■ **Objective**
Format every line of the listing below as a numbered list, leaving out the blank lines.

■ **Raw records**
================

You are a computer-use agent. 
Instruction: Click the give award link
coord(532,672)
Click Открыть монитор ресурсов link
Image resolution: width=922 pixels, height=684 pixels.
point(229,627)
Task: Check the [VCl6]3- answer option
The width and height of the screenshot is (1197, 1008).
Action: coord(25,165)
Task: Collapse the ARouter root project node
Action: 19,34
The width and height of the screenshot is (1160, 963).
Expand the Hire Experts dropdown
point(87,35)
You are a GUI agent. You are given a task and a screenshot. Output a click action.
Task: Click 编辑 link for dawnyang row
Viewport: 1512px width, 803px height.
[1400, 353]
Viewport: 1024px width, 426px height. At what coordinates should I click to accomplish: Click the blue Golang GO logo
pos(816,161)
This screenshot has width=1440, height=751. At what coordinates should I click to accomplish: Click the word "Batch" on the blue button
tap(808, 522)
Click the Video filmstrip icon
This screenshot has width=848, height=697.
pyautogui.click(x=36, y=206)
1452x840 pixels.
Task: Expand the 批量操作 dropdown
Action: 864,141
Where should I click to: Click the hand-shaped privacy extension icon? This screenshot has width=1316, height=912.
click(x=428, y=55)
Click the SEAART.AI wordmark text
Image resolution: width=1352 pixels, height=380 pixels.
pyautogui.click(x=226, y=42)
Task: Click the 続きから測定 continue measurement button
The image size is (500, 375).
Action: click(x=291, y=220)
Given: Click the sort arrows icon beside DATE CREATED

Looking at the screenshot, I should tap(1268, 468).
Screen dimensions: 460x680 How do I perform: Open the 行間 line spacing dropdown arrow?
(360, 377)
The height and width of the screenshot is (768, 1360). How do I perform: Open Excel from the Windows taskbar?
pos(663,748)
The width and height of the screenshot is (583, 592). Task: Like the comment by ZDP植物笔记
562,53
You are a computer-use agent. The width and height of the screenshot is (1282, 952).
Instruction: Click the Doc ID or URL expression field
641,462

================

■ **Solution below**
1. You are a computer-use agent. 
2. Instruction: Click the give award link
3. coord(532,672)
4. Click Открыть монитор ресурсов link
5. Image resolution: width=922 pixels, height=684 pixels.
6. point(229,627)
7. Task: Check the [VCl6]3- answer option
8. The width and height of the screenshot is (1197, 1008).
9. Action: coord(25,165)
10. Task: Collapse the ARouter root project node
11. Action: 19,34
12. The width and height of the screenshot is (1160, 963).
13. Expand the Hire Experts dropdown
14. point(87,35)
15. You are a GUI agent. You are given a task and a screenshot. Output a click action.
16. Task: Click 编辑 link for dawnyang row
17. Viewport: 1512px width, 803px height.
18. [1400, 353]
19. Viewport: 1024px width, 426px height. At what coordinates should I click to accomplish: Click the blue Golang GO logo
20. pos(816,161)
21. This screenshot has width=1440, height=751. At what coordinates should I click to accomplish: Click the word "Batch" on the blue button
22. tap(808, 522)
23. Click the Video filmstrip icon
24. This screenshot has width=848, height=697.
25. pyautogui.click(x=36, y=206)
26. 1452x840 pixels.
27. Task: Expand the 批量操作 dropdown
28. Action: 864,141
29. Where should I click to: Click the hand-shaped privacy extension icon? This screenshot has width=1316, height=912.
30. click(x=428, y=55)
31. Click the SEAART.AI wordmark text
32. Image resolution: width=1352 pixels, height=380 pixels.
33. pyautogui.click(x=226, y=42)
34. Task: Click the 続きから測定 continue measurement button
35. The image size is (500, 375).
36. Action: click(x=291, y=220)
37. Given: Click the sort arrows icon beside DATE CREATED
38. Looking at the screenshot, I should tap(1268, 468).
39. Screen dimensions: 460x680 How do I perform: Open the 行間 line spacing dropdown arrow?
40. (360, 377)
41. The height and width of the screenshot is (768, 1360). How do I perform: Open Excel from the Windows taskbar?
42. pos(663,748)
43. The width and height of the screenshot is (583, 592). Task: Like the comment by ZDP植物笔记
44. 562,53
45. You are a computer-use agent. The width and height of the screenshot is (1282, 952).
46. Instruction: Click the Doc ID or URL expression field
47. 641,462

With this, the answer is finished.